Hello Rob, thanks for the fix. The memory leak fix seems to be easier than I thought.
Changing the value to 100 suits us.

But why is this done at all? As far as I understand, you put a lot of effort in findIterate (#2021 and so on) so that it periodically starts a new persistence context.

What do you generally think if we have only one persistence context, that uses weak references, so that it has not the ability to hold beans in memory.

IMHO that would make sense, that the PC holds only the beans in memory, that are strong referenced somewhere else. It would also free up memory if you clear lists (e.g. customer.getOrders().clear() will free all orders in the PC)

I made a proof of concept in this branch https://github.com/FOCONIS/ebean/commits/experimental/use-weak-ref

I do not know every detail (e.g. if PC is used for prefetch/preload and so on) - I also know, that using references may add additional costs (runtime/memory) - but on the other hand, the change will remove complexity and the PC will cache as many beans as the garbage collection allows.

If you think, WeakReferences are the wrong way here, you may take a look at that change FOCONIS@060c385 it will remove code used only in one test.

Cheers
Roland

rbygrave · 2021-10-10T21:29:03Z

But why is this done at all?

Largely because it means people can then use findEach(), findStream() etc even for small results - choose it for the programming model/style rather than "large resultSet" reasons. In doing so they can get the same behaviour wrt persistence context as if they used findList.

That is, people can use findEach(), findStream() without thinking or understanding much and the previous persistence context per top level bean isn't really appropriate/good for that case. I felt we need the default behaviour for small results via findEach/findStream to be just as good as findList.

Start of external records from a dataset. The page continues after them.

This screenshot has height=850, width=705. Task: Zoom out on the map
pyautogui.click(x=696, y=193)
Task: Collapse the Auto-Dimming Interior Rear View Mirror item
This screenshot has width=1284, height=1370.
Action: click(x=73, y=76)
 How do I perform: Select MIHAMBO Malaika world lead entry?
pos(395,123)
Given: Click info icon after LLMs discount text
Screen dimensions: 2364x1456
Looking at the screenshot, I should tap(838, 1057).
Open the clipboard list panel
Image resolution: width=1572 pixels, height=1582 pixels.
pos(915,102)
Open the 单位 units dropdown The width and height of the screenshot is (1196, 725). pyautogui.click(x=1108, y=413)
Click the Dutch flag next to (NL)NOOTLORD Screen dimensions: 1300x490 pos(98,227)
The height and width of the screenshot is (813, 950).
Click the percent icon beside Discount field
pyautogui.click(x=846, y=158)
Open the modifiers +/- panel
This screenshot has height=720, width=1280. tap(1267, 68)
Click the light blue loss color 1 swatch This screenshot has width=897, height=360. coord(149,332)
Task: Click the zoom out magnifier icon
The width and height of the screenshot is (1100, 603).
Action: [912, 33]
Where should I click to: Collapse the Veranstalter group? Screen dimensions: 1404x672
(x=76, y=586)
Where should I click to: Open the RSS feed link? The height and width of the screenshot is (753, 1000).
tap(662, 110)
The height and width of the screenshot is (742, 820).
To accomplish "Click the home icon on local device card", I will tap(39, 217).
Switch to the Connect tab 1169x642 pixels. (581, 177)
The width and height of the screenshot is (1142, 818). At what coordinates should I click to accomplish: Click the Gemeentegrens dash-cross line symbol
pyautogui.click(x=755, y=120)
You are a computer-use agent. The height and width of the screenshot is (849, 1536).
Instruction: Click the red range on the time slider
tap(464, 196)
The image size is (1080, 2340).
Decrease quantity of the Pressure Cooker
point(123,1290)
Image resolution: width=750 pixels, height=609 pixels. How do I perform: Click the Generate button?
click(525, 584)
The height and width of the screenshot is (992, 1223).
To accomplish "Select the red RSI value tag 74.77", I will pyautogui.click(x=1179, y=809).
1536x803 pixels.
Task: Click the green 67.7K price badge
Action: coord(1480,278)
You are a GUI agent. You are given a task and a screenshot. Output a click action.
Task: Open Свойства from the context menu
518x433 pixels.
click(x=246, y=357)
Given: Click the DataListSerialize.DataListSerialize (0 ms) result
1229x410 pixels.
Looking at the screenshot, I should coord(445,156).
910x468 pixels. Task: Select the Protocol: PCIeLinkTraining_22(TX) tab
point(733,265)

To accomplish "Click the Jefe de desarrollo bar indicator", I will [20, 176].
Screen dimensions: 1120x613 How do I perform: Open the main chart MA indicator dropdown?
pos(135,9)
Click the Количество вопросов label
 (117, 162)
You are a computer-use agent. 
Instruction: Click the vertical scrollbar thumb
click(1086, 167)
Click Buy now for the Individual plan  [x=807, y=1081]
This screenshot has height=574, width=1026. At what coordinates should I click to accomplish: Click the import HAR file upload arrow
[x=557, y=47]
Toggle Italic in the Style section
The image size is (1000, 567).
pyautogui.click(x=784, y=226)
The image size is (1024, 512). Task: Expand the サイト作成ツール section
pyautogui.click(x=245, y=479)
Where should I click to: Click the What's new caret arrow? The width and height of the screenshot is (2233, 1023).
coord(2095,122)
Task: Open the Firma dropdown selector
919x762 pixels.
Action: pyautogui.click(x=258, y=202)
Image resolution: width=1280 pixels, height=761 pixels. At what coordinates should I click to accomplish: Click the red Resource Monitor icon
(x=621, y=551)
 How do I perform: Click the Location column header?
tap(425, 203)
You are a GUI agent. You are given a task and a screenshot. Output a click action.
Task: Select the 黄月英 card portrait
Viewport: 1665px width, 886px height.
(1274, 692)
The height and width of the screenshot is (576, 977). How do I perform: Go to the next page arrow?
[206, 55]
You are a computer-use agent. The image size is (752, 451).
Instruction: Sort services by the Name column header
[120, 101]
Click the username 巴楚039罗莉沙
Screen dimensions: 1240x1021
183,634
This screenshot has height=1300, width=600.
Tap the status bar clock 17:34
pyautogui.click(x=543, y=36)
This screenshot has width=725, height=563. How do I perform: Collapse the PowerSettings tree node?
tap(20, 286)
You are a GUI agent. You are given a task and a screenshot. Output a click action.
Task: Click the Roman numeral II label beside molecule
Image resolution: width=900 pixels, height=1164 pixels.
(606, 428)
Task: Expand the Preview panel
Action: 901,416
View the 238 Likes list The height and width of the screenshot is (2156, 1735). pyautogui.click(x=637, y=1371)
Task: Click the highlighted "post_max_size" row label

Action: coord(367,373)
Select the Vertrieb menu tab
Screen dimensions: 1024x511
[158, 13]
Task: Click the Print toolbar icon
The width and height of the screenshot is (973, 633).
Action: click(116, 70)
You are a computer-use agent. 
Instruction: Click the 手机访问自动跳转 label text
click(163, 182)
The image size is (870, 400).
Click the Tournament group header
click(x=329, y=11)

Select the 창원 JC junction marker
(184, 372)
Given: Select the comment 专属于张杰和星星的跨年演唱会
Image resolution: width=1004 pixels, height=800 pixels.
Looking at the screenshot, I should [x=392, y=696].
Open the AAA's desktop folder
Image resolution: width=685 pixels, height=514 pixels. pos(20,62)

rbygrave · 2021-10-10T21:30:53Z

persistence context, that uses weak references

Or a specialised persistence context for the iterating queries case that uses weak references. We only get the extra costs of weak references for the iterating queries.

rPraml · 2021-10-11T10:12:47Z

Or a specialised persistence context for the iterating queries case that uses weak references. We only get the extra costs of weak references for the iterating queries.

First, I thought, that can be a good idea, to use the special WeakRef Persistence Context in findIterate/findStream. But there may be the following use cases:

try (Transaction txn = DB.beginTransaction) {
   list = DB.find(AnyClass.class).query....findList(); // here PC1 is active
   resultMap = new HashMap();
   DB.find(AnyClass.class).query....findEach( bean -> {
       // Here, PC2 (which uses weakReferences) is active, but we must know PC1 as parent
       // because 'bean' could be already in 'list'
       if (addToResult(bean)) {
          resultMap.put(bean.getId(), bean); // Here we pass a bean from the findEach loop to the outer context
       }
   });
   list = DB.find(AnyClass.class).query....findList();  // PC1 is active again, but bean could be in "resultMap" (or should PC2 be active now)
}

If we start a new WeakRefPersistenceContext on findEach()/findStream() etc. and there is already a context present, we probably have to copy all elements to the new context. (as it is currently done in DefaultPersistenceContext)
Passing beans outside the findEach loop may lead to problems, as all following queries may use the wrong persistence context.
Starting with a WeakRefPersistenceContext will solve all problems, but will add additional overhead.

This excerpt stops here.